Il lutte contre le coté « absolu » de la science, et surtout de la science occidentale : la technique, pour être acceptée aujourd’hui par la communauté scientifique, doit être avalisée par des revues occidentales pour être jugée comme « vérités ».

  • Jeudi. Les riches ont-ils besoin des pauvres ?

Il est nécessaire de développer une politique urbaine cohérente pour rejeter l’exclusion : il faut valoriser les acquis des classes les plus défavorisées, renforcer leur situation foncière… (Déclaration de Caracas, 1991).

L’auteur préconise de développer le concept de « banque solidaire » (première expérience au Bangladesh, la Grameen Bank) pour libérer l’initiative privée dans les pays du Sud, avec des garanties de remboursement spécifiques et non matérielles, des structures décentralisées et des banquiers ambulants…

  • Vendredi. Faut-il inventer un art de la paix ?

Contrairement à une idée reçue, la démocratie n’est pas un gage de paix systématique (par exemple en Colombie), de même que la croissance n’est pas synonyme de démocratie (par exemple l’Espagne sous Franco)… L’état de paix n’est d’ailleurs pas plus naturel que celui de guerre : la simplicité de la lutte empêche souvent de voir plus loin et de planifier un réel projet de société. Les futures sociétés pacifiques se retrouvent alors confrontées à la reconversion des hommes et des industries (techniques différentes, savoir-faire souvent moins valorisant), tâche ardue s’il en est sans une certaine cohésion nationale.

Construire une paix durable est souvent plus difficile que construire une « non-guerre » : c’est un projet complexe, opposé à la simplicité souvent binaire d’un conflit. L’auteur propose donc la création d’une science de la paix, l’« irénologie », qui privilégierait les processus de réconciliation des peuples, ferait appel à la philosophie, à l’histoire, à la psychanalyse, la religion ; c’est un champ immense à défricher et un décalage énorme entre « l’importance de l’enjeu et la faiblesse des énergies ».

  • Samedi. Peut-on gouverner les machines institutionnelles ?
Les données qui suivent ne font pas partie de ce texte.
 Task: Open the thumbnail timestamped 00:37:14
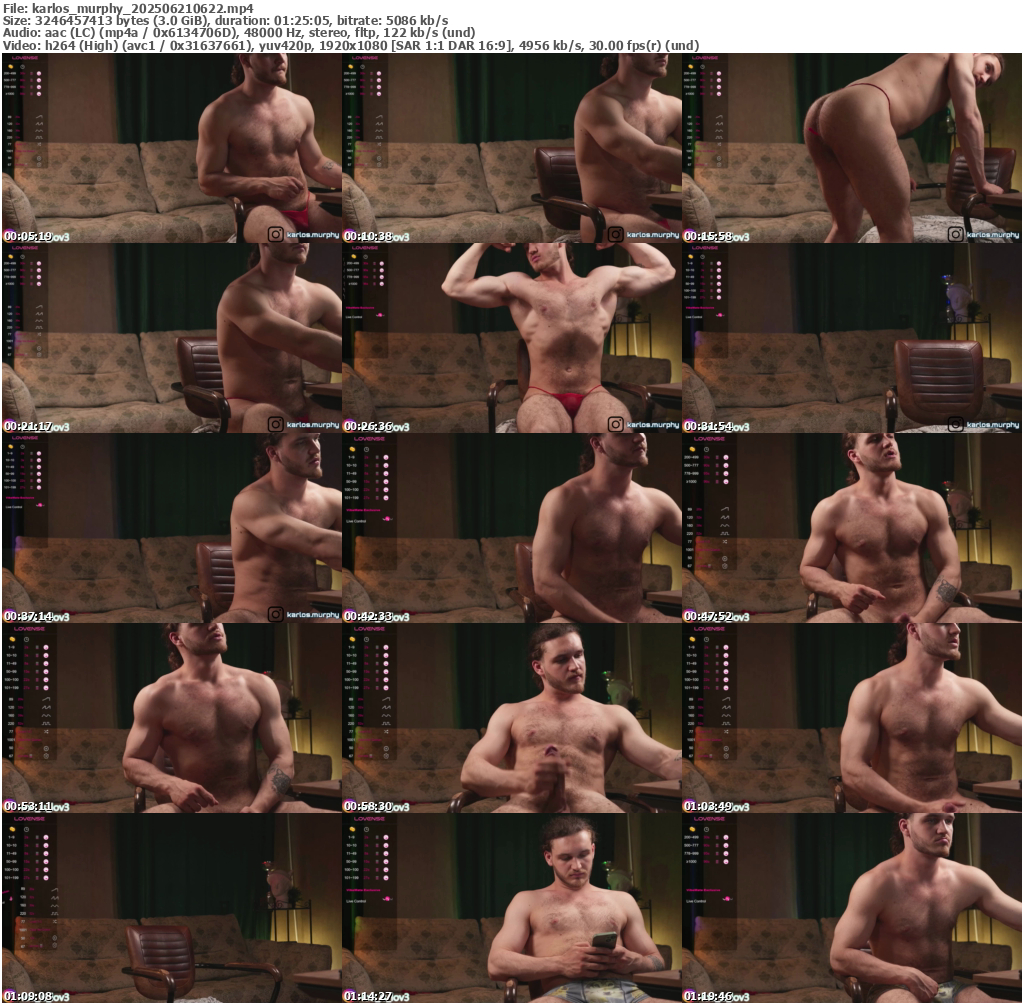pos(171,528)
L’auteur propose comme principale action politique une opposition à ces institutions qui échappent totalement au contrôle des hommes et il veut impulser une nouvelle logique. Il est pour la formation des cadres en tant que médiateurs et non plus sujets de leur savoir…

  • Dimanche. Penser et agir pour demain.

On assiste aujourd’hui à une crise de l’action collective, du sens de l’État, il faut revaloriser les valeurs collectives communes et la culture, redonner un sens collectif à l’aventure humaine par l’élaboration d’une charte éthique qui prônerait le respect de la dignité, l’écoute mutuelle…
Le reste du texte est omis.